Frutto di uno di questi è la tesi del “Multilinguismo Camaleontico“, pubblicato su The Economist, secondo cui le persone modificherebbero inconsciamente il proprio comportamento, a seconda del linguaggio parlato. Tesi che trova riscontro nel fatto che un perfetto bilinguismo è inesistente, dal momento che ognuno ha necessariamente una lingua più forte (lingua madre) rispetto alle altre.
Un individuo che comunica attraverso la propria lingua madre, apparirà più sicuro, estroverso ed abile nelle scelte lessicali, rispetto ad uno che parla, seppur agevolmente, una lingua straniera. Il pensiero è più veloce, le sfumature delle espressioni, più argute ne consapevoli.
Il linguaggio tuttavia, secondo questa tesi, non influenzerebbe solo in questo modo il comportamento del soggetto. Tratti comuni della popolazione, della storia e della cultura di una nazione, sarebbero veicolati attraverso il linguaggi, attribuendo a chi parla le caratteristiche tipiche della popolazione che utilizza quel determinato idioma. Un esempio, annoverato su “Jhonson” (dal nome dell’autore del dizionario inglese, Samuel Jhonson), il blog del linguaggio di The Economist, è quello di Timothy Doner. Questo adolescente, che alla vista appare un ordinario American-boy, parlerebbe non una, non due, ma ben venti lingue differenti. Nell’intervista per il blog, è definito “spavaldo come un francese e accigliato come un russo”, a sottolineare l’influenza del linguaggio anche sulla comunicazione non verbale.
In questa direzione già vi era stata l’intuizione del linguista statunitense Benjamin Lee Whorf, che individuò un rapporto tra idioma e visione del mondo, venuto alla storia come “Whorfianism“.

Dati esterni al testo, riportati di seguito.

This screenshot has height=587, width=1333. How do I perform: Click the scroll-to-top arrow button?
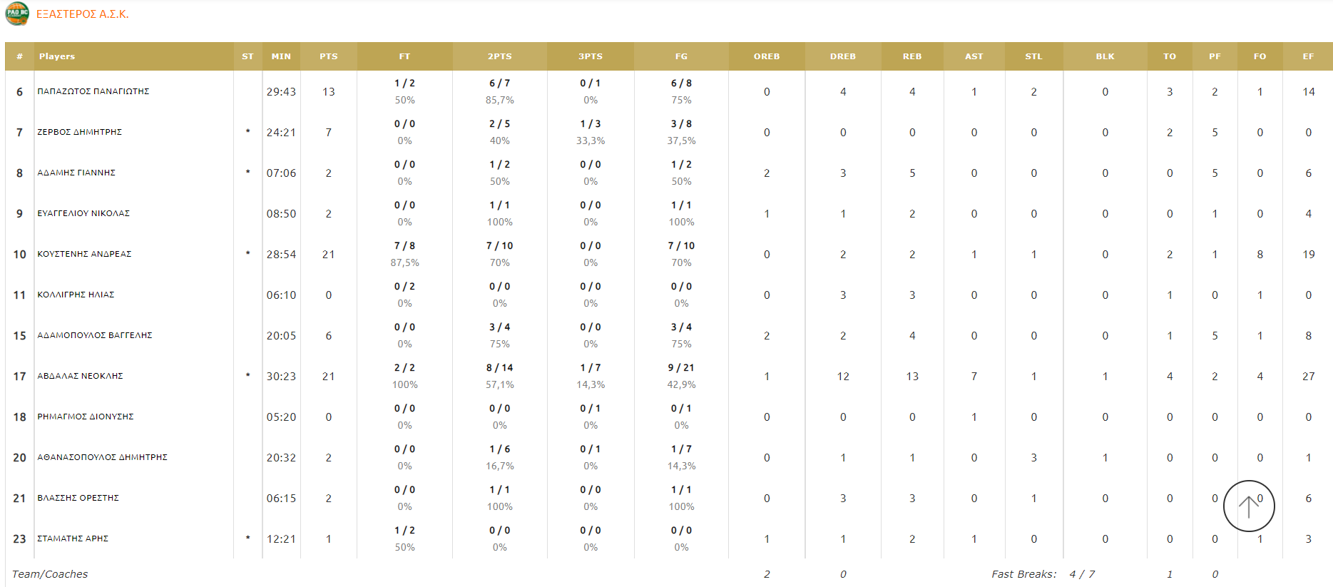(x=1249, y=506)
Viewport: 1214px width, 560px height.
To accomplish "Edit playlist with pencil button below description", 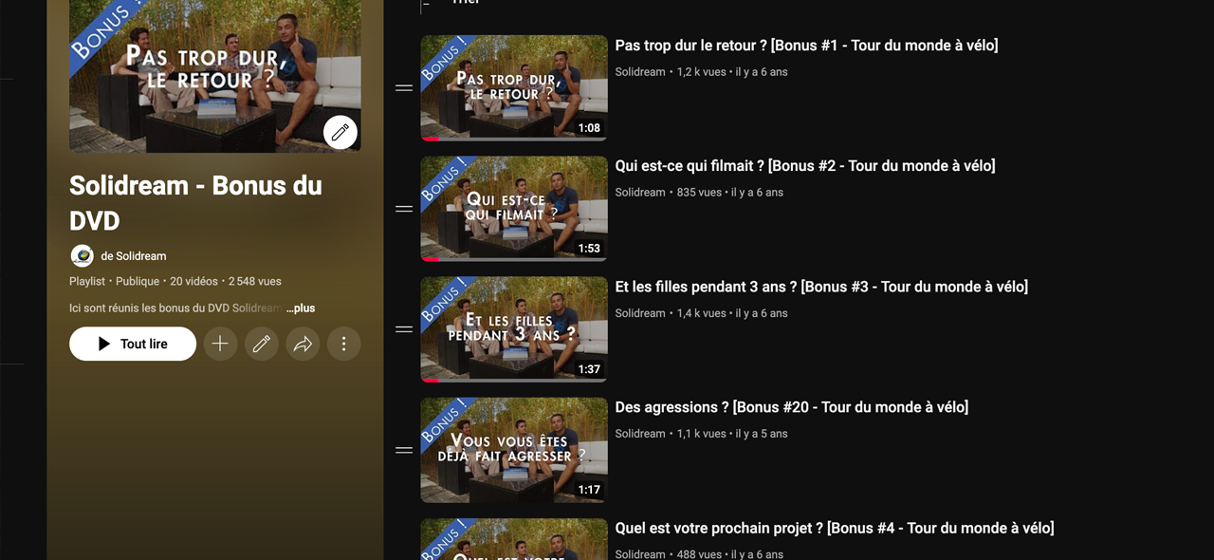I will [x=262, y=344].
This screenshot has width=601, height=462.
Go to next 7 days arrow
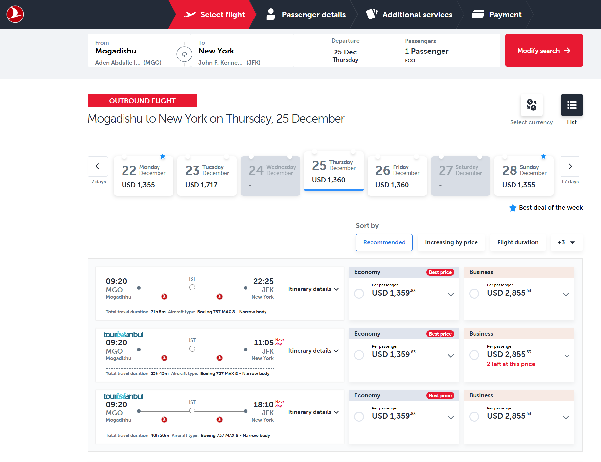tap(570, 166)
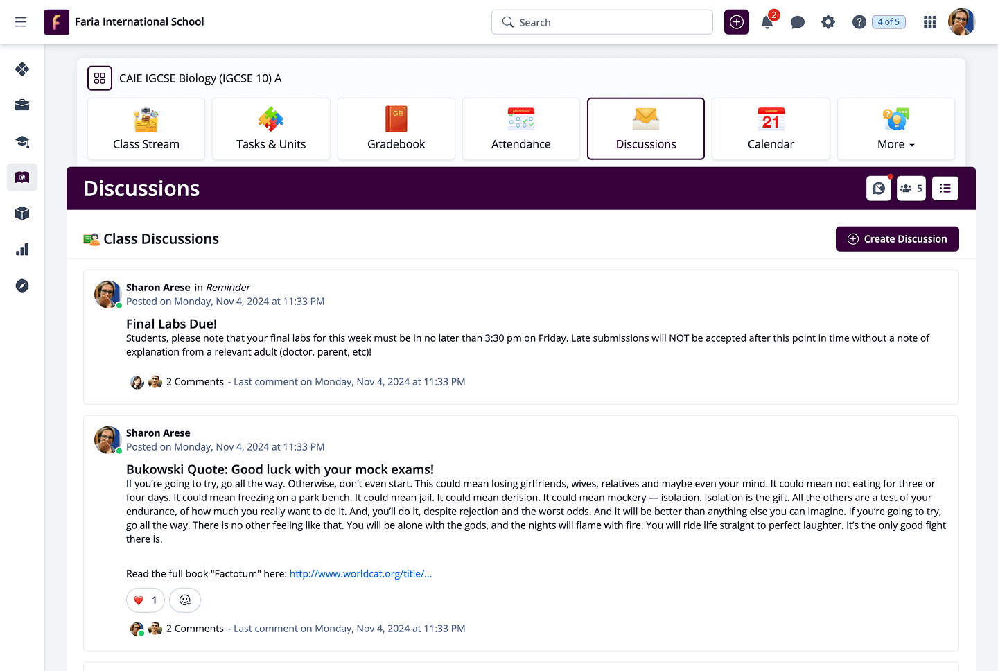
Task: Open the analytics bar chart sidebar icon
Action: [x=22, y=250]
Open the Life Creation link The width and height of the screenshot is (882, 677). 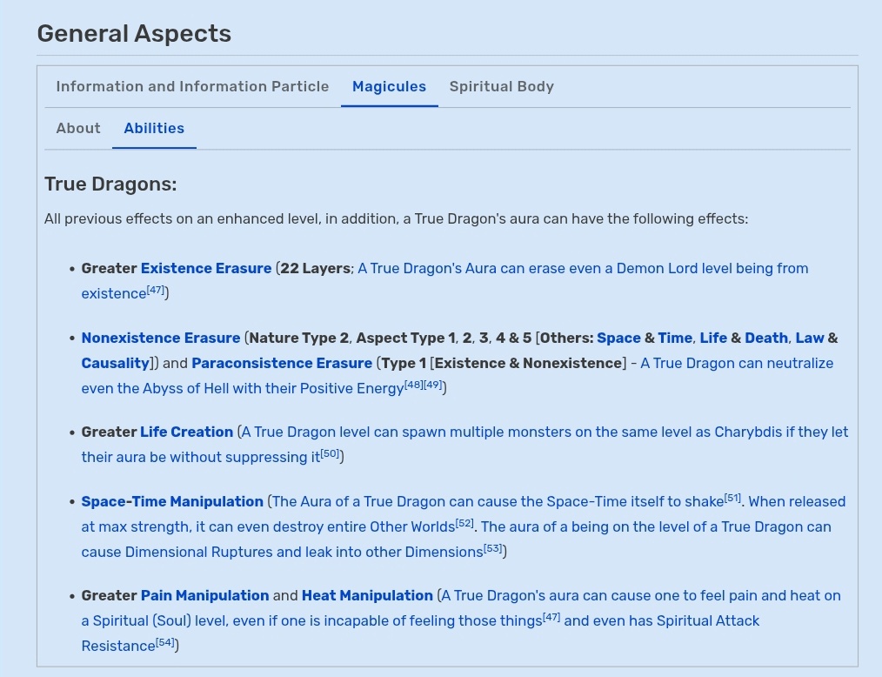(x=186, y=432)
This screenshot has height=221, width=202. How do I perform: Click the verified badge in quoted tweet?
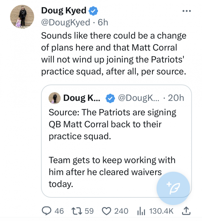(x=110, y=98)
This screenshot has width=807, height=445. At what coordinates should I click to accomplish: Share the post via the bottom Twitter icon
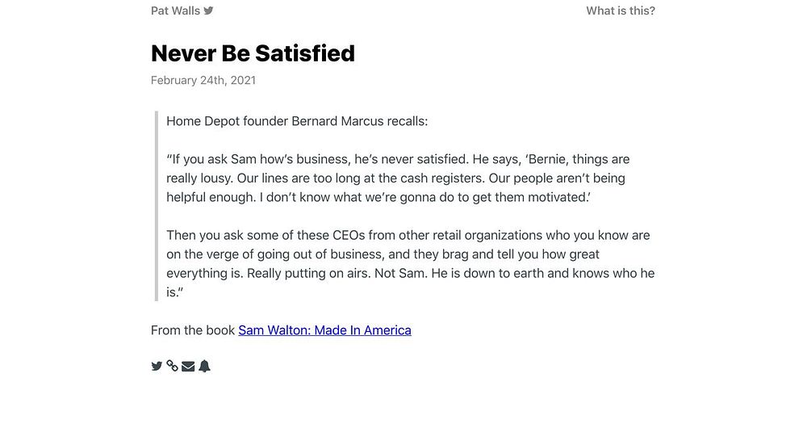(x=157, y=366)
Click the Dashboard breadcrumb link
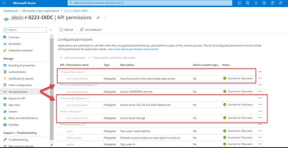Screen dimensions: 288x148 (10, 11)
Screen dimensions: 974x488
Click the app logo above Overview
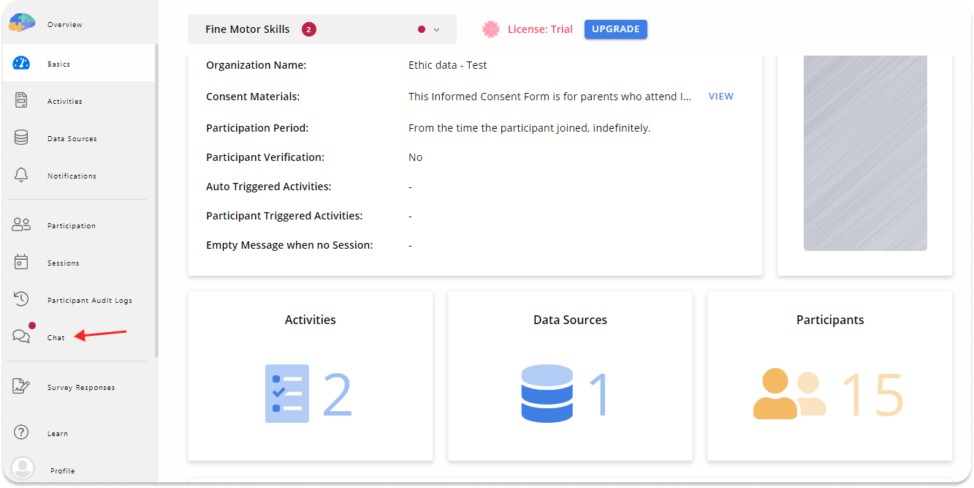point(21,22)
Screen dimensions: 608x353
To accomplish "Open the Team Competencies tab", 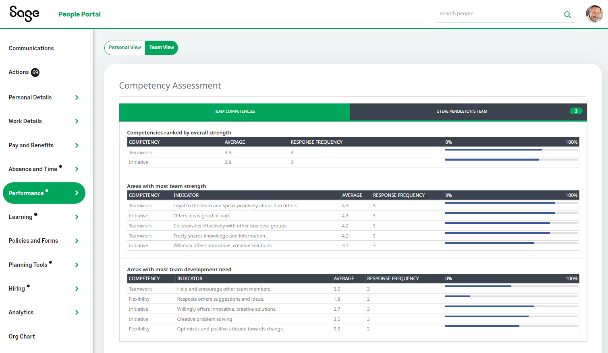I will point(234,111).
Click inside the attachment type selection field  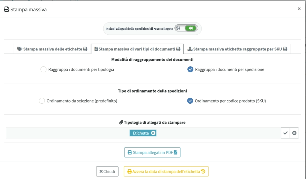pyautogui.click(x=144, y=133)
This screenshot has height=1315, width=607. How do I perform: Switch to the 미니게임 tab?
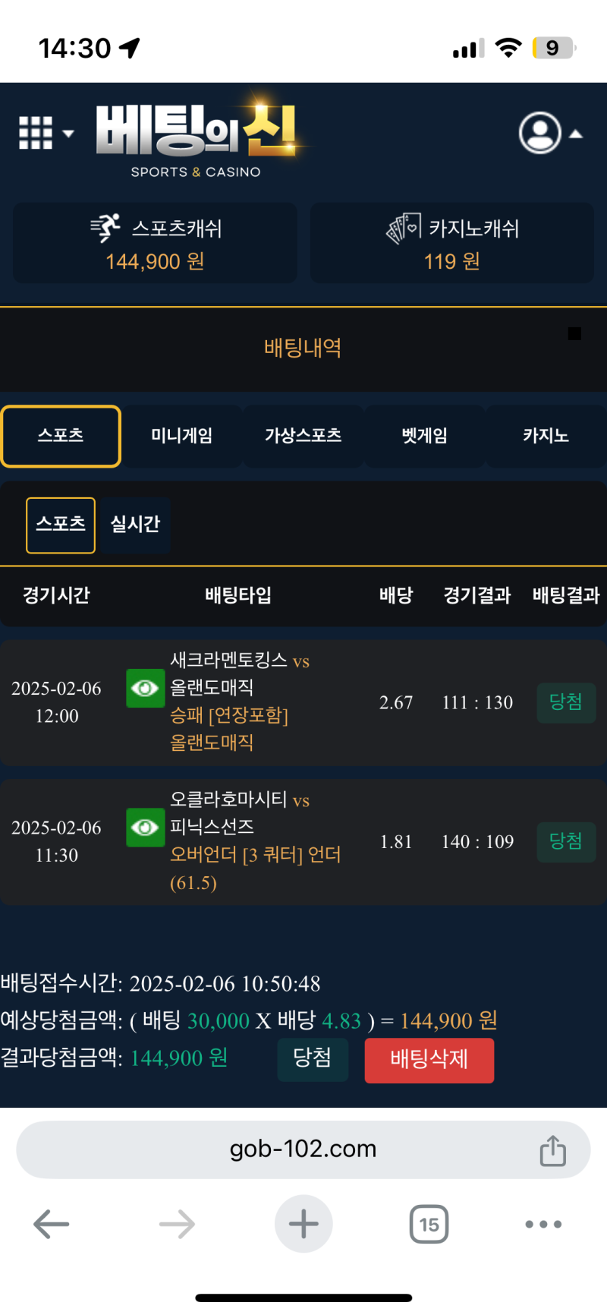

E come, da una parte, espresso nella teoria, i soggetti poliglotti potrebbero risultare “camaleontici”, dall’altra questi individui si mostrerebbero avvantaggiati nelle situazioni di conflitto , in quanto capaci di prendere decisioni più velocemente, e meno soggetti al rischio di demenza. Proprio di questo parla l’articolo pubblicato su Neurology, che afferma, grazie ad una ricerca condotta dall’Institute of Medical Sciences di Hyderabard, che parlare una seconda lingua possa far tardare l’insorgere di tre tipi di demenza: su un campione di settecento persone, i poliglotti contraevano più tardi il morbo di Alzheimer, la demenza fronti temporale e la demenza vascolare.
Una tesi questa tanto curiosa, quanto facilmente riscontrabile nella realtà, che rende il multilinguismo l’opportunità di portare nelle proprie parole la storia, la cultura e le tendenze di una nazione.